Der Senat sieht keinen Anlass, diese schon früher von ihm vertretene Auffassung aufzugeben. § 265 a StGB ist als Auffangtatbestand ausgestaltet, um insbesondere auch die missbräuchliche Inanspruchnahme von Leistungen des modernen Massenverkehrs zu verfolgen, die frei zugänglich sind und nur noch gelegentlich Kontrollen unterliegen, so dass mangels Täuschung einer Person der Betrugstatbestand nicht erfüllt ist ... Auch ist ein Gesetzesentwurf des Bundesrates abgelehnt worden, der für die Beförderungserschleichung eine Beschränkung des § 265a StGB auf wiederholtes Handeln unter Umgehung von Kontrollmechanismen und die Einführung eines Ordnungswidrigkeitentatbestandes für erstmaliges Schwarzfahren vorsah ...

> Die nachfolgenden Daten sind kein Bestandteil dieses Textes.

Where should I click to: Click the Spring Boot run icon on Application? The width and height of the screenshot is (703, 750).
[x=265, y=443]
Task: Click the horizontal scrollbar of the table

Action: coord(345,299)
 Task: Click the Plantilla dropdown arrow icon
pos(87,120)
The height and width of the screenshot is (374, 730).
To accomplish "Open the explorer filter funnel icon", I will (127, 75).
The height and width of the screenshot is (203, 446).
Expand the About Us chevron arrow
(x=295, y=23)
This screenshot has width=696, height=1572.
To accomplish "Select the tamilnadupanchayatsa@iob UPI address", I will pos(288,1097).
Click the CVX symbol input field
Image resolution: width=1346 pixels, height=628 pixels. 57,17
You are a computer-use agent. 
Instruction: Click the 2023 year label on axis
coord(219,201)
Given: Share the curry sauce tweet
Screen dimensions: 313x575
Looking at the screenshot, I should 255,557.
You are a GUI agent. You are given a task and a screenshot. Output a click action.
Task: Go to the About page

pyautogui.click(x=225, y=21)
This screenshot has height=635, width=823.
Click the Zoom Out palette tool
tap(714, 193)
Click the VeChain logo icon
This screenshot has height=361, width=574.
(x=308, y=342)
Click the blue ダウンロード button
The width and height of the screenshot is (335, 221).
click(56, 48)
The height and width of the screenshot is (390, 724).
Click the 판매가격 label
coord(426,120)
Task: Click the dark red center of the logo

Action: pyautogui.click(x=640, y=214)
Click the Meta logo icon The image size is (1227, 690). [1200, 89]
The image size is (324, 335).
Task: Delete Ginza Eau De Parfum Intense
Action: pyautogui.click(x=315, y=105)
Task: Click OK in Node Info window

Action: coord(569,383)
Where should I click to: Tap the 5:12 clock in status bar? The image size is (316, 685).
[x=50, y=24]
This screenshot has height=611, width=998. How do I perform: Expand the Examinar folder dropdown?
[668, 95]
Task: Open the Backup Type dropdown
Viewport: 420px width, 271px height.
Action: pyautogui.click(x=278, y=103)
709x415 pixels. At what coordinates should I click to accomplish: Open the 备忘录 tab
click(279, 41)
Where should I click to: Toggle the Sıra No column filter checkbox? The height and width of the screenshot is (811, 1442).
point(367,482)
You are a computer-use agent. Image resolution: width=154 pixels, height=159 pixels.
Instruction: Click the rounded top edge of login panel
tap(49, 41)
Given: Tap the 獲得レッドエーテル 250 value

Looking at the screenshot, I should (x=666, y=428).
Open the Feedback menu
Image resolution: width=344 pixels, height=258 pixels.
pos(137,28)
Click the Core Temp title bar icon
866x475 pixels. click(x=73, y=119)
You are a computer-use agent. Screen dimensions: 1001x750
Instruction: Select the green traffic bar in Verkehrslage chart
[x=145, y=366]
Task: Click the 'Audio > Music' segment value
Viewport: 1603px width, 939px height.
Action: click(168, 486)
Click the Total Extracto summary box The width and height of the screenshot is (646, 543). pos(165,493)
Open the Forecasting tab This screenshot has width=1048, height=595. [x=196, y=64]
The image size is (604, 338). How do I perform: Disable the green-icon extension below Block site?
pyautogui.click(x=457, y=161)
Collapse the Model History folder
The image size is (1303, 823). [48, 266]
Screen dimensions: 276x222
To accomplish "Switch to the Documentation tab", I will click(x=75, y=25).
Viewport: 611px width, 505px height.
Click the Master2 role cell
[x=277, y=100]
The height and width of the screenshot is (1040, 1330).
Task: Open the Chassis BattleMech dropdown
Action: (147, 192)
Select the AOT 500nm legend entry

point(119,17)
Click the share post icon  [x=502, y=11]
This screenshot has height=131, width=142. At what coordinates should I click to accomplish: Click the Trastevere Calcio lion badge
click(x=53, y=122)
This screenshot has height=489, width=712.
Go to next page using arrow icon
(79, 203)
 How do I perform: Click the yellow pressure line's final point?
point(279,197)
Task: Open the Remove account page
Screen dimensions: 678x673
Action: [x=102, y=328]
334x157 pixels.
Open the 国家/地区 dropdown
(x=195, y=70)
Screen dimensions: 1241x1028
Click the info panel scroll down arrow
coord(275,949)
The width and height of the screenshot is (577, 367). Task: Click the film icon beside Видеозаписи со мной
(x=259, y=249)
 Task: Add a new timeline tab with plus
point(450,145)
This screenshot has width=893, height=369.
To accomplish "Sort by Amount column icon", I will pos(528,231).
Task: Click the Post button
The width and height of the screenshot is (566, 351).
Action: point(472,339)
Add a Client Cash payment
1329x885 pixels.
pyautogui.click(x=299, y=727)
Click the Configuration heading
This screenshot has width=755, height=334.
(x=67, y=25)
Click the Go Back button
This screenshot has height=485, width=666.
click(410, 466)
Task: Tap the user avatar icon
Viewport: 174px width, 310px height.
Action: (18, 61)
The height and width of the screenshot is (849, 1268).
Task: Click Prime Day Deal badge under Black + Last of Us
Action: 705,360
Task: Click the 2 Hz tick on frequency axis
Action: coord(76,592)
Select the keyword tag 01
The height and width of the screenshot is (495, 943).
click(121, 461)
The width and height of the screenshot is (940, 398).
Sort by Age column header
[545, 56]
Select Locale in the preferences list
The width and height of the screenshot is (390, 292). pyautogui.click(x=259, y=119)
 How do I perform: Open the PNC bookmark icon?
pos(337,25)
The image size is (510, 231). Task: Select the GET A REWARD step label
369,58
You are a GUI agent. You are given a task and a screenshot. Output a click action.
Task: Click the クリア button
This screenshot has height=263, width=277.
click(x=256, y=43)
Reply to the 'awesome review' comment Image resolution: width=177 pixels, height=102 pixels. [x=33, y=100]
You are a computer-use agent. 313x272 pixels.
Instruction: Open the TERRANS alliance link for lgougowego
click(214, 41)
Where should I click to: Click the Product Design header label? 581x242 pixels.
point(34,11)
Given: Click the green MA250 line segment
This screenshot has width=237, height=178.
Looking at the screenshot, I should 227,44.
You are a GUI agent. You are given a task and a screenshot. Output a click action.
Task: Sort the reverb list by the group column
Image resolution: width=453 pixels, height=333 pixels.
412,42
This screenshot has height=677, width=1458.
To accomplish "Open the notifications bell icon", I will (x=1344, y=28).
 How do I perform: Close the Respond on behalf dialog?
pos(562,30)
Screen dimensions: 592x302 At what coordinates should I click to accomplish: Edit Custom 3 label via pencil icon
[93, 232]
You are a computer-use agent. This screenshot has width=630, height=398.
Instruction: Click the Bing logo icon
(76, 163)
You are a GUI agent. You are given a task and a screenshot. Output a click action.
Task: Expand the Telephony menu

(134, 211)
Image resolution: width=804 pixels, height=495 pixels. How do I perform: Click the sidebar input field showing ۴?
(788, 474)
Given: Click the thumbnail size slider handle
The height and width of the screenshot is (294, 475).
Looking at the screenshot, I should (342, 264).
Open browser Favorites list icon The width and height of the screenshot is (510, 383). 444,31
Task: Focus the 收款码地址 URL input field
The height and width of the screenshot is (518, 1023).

Nach Auffassung der Rechtsprechung hat A sich somit wegen Erschleichens von Leistungen gemäß § 265 a I 3. Fall StGB strafbar gemacht.

Leitsatz des Bearbeiters :

Ein Erschleichen i.S des § 265 a StGB ist jedes unbefugte unentgeltliche Sichverschaffen der Leistung bzw. des Zutritts. Eines heimlichen Vorgehens bedarf es dabei nicht.